Intruders menacing the impaired has been a hallmark of home-invasion stories for over a half-century. Unlike Wait Until Dark, Blink or Hush, the evolution in See For Me — available on demand Friday, as well as in limited theatrical release — is that its lead performer, Skyler Davenport, is a person with impairment (in this instance, blindness).
That’s not the only innovative wrinkle in this Canadian import from director Randall Okita and co-writers Adam Yorke and Tommy Gushue. Sophie (Davenport) is neither entirely helpless nor blameless in what transpires as a trio of thieves — seeking millions stashed in a safe — interrupts Sophie’s latest gig providing feline care for fat-cat rich folks. Sophie’s ability to roll with some low blows, and the deception with which Davenport plays it, is part of See For Me’s rough-hewn charm. But at the same time, the film doesn’t lean enough into its distinctions to feel transgressive or transformative within the genre. Meanwhile, the crooks make numerous nonsensical decisions that align more with cinematic aesthetics or limitations than real-world logic and leech the early promise of the first act.
In their breakout onscreen role after a long career in voice work, Davenport plays an alpine skiing champion whose sight and spark are wiped out by retinitis pigmentosa. Sophie could participate in Paralympic competition but has instead chosen a gig-economy sideline … and maybe something a little less noble beyond that. (“If it’s OnlyFans,” Sophie’s overbearing and overprotective mother cautions, “remember that it lasts forever.”) Without a physical outlet, Sophie’s athletic determinism has curdled into curt insistence on as much independence as possible. How could it not? Default responses of “I’m fine” or “No thanks” are a necessary adaptation. And as demonstrated by Sophie’s proactive fact-finding for the newly divorced woman who desperately needs someone to watch her cat, blindness is not uselessness.
It’s this defiance in which Kelly (Jessica Parker Kennedy) finds common ground when Sophie contacts her via See For Me, an app connecting people with blindness to sighted people who can assist with tasks using a phone’s camera. Inadvertently locked out of the swanky, snowy house in the middle of nowhere, Sophie begrudgingly uses her mother’s recommended app for assistance getting back inside. A former Army infantry soldier now on a desk job, Kelly shows Sophie a trick to get inside without causing damage — not entirely sure Sophie isn’t trying to rob the place. Sophie is skeptical and combative. Kelly holds her ground and doesn’t condescend. The trick works, and Sophie is safe.
The doom-synth score by Menalon and pro forma upside-down-shots-of-snowy-road shots let you know Sophie and Kelly will eventually have to team up in a terrible situation. What’s more interesting is the idea that these are two people weary of whatever quid pro quo lies beneath any extended offer of assistance to them. It’s an unspoken, but unmistakable, connection, with which See For Me does frustratingly little — Kelly mentions she “deserves” her desk job with no further elaboration — but at least Davenport and Kennedy create a convincing rapport together.

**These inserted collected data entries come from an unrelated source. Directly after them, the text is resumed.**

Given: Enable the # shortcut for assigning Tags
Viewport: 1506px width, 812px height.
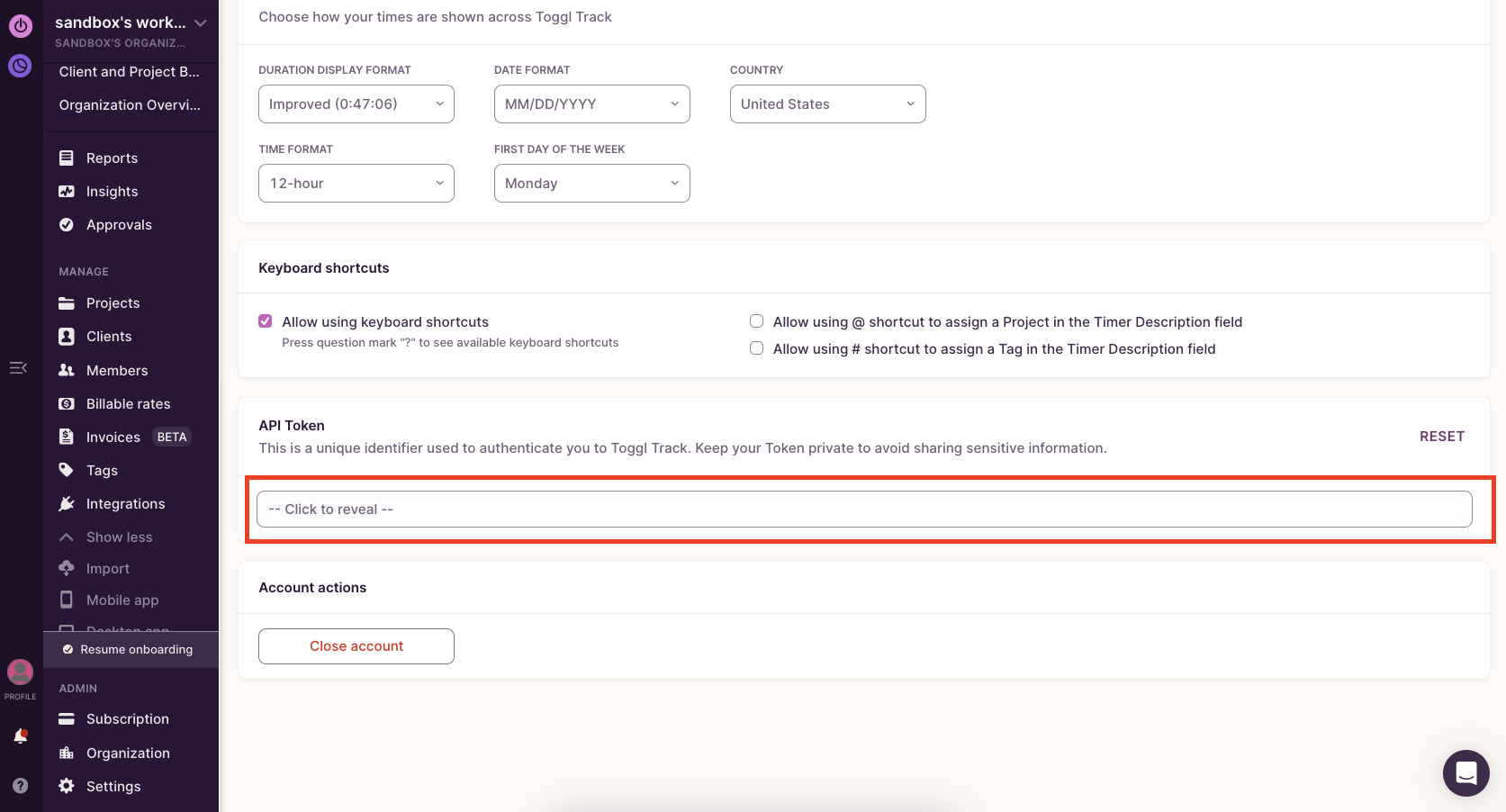Looking at the screenshot, I should pyautogui.click(x=756, y=347).
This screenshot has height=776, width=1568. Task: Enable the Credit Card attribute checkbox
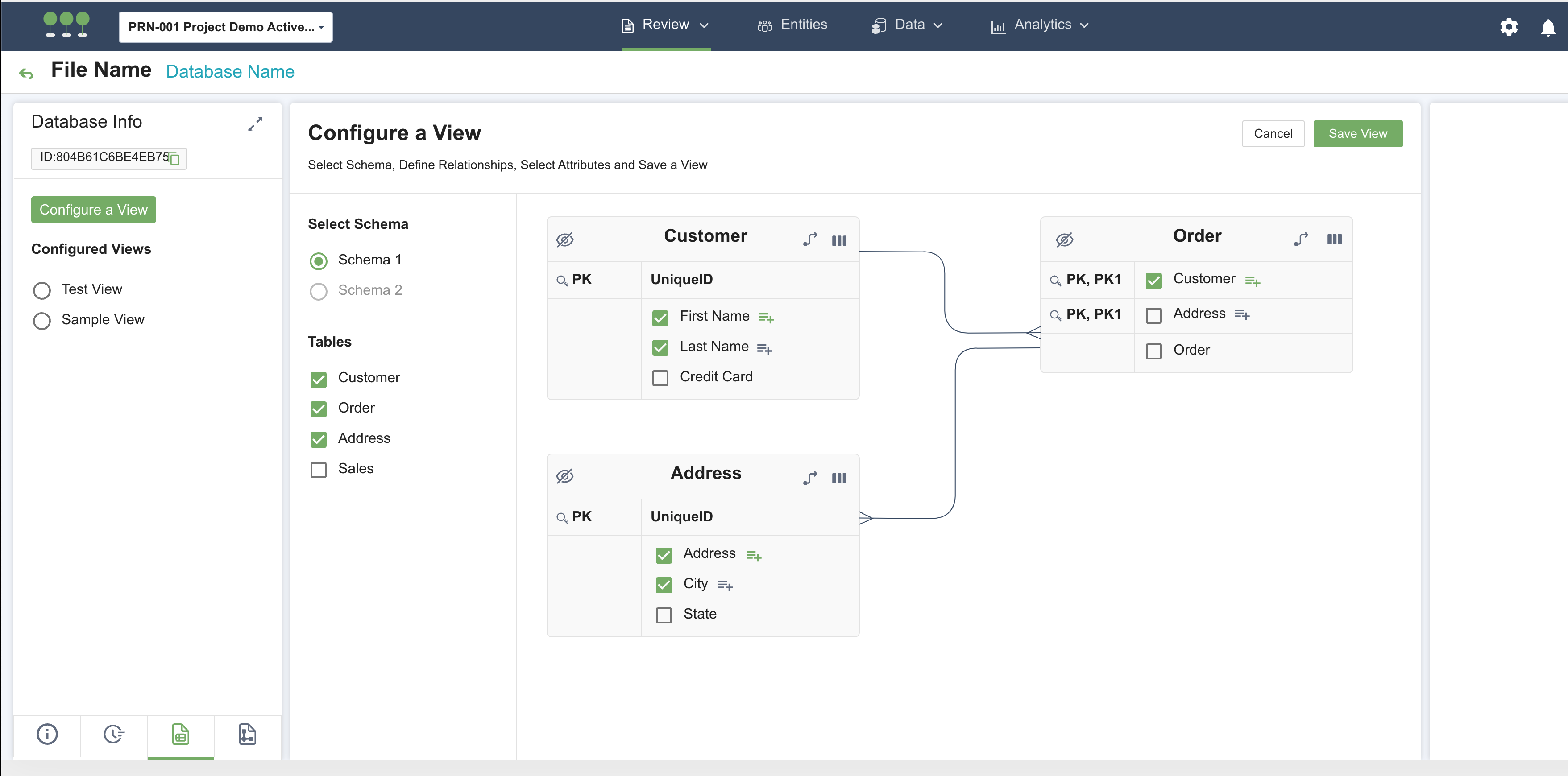point(660,378)
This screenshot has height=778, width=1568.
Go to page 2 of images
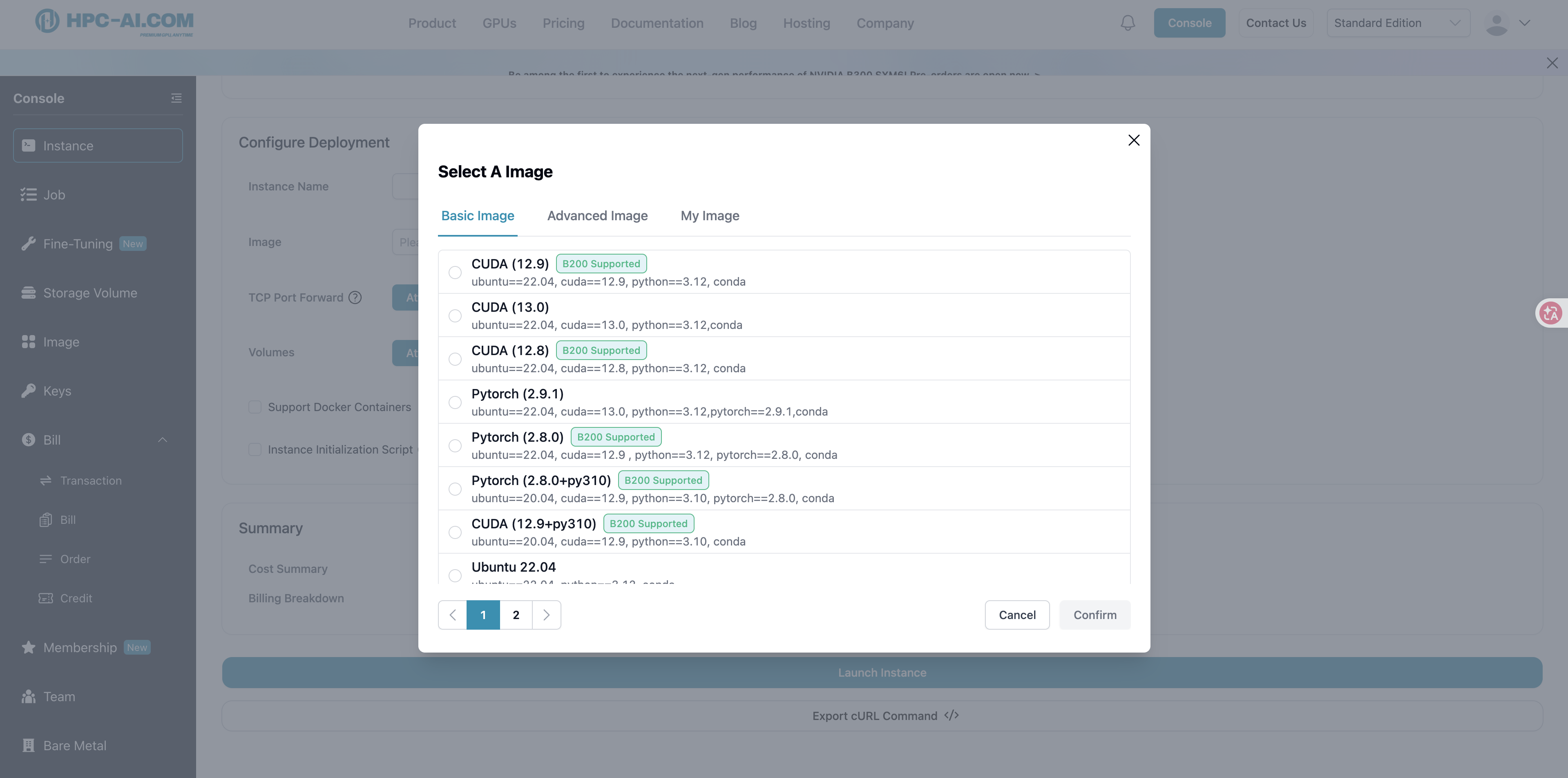pos(516,615)

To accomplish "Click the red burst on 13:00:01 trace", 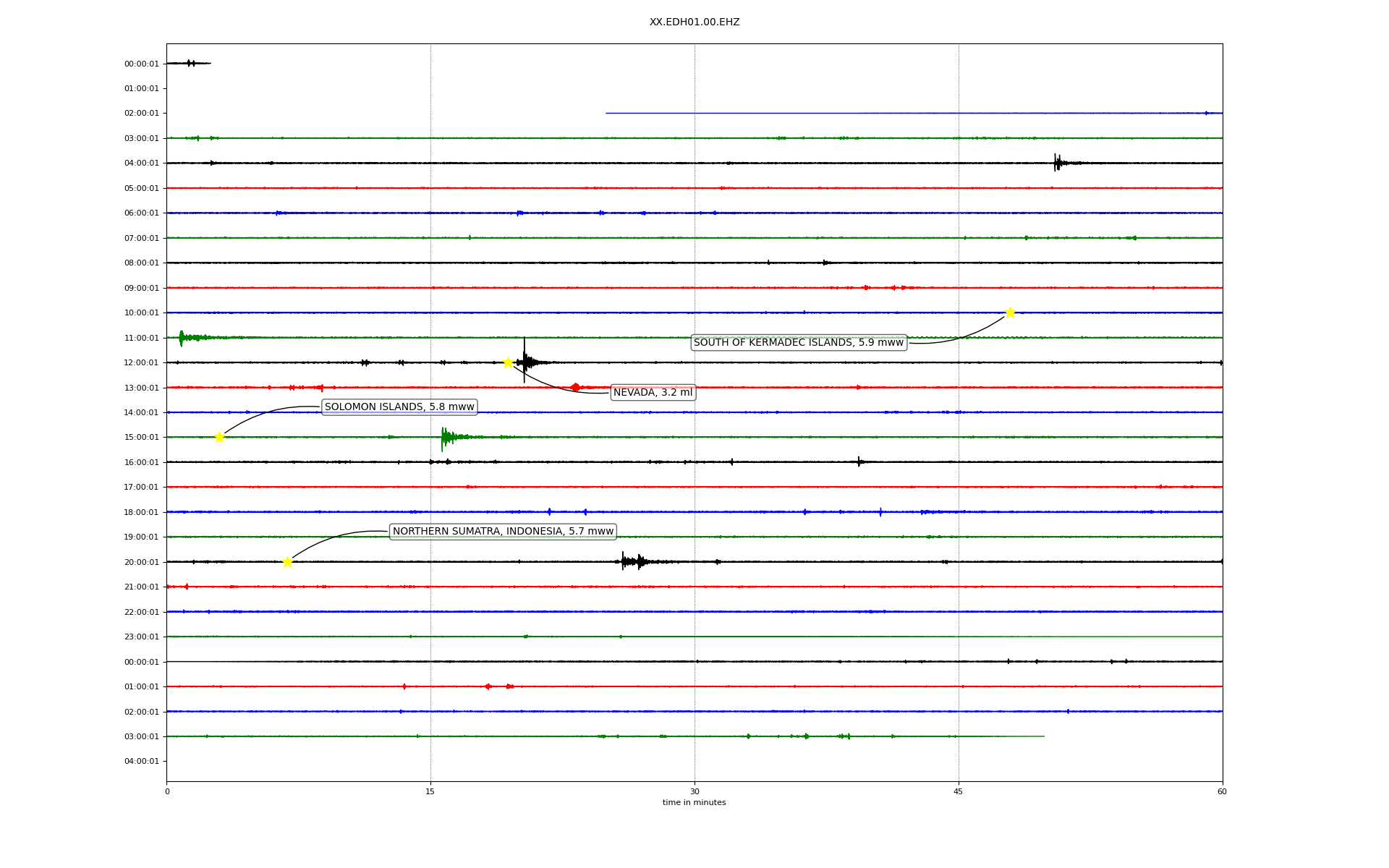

Kelly is not Sophie’s first call when Otis (George Tchortov), Ernie (Pascal Langdale) and Dave (Joe Pingue) break in after dark. That would be 911. But it’s going to take a long time for cops to get that far out in the mountains, so Kelly becomes Sophie’s eyes to survive this siege if they can work past a dwindling phone battery and dodgy reception. Shrewdly, the filmmakers kick See For Me out of quiet cat-and-mouse mode early, forcing Sophie’s confrontation with the criminals (and, via phone, their patron) while keeping Kelly’s assistance as secret as possible.
Mike Flanagan’s Hush, in which the protagonist was hearing-impaired, will be the most obvious touchstone for See For Me. Outside of impairment, though, these films have little in common. Hush hurled headlong with harrowing slasher-film momentum while See For Me introduces caper complications that, frankly, pin its own hopes of forward progress on flimsy knees. If no one is truly around for miles, why do the thieves turn on a grand total of zero lights in the home to more quickly find Sophie? (The answer is probably found in the ledger for the lighting budget.) If they vigorously weigh the repercussions of simply killing Sophie, why are they so quick to violence against others who arrive later? And why the hell don’t they get on the same page for Ernie’s damn good plan to take a small fall that keeps the big operation alive? Ultimately, See For Me is a fast-moving, moderately engaging meat-and-potatoes thriller with an admirable approach to representation that’s nevertheless tangled by traditional tropes.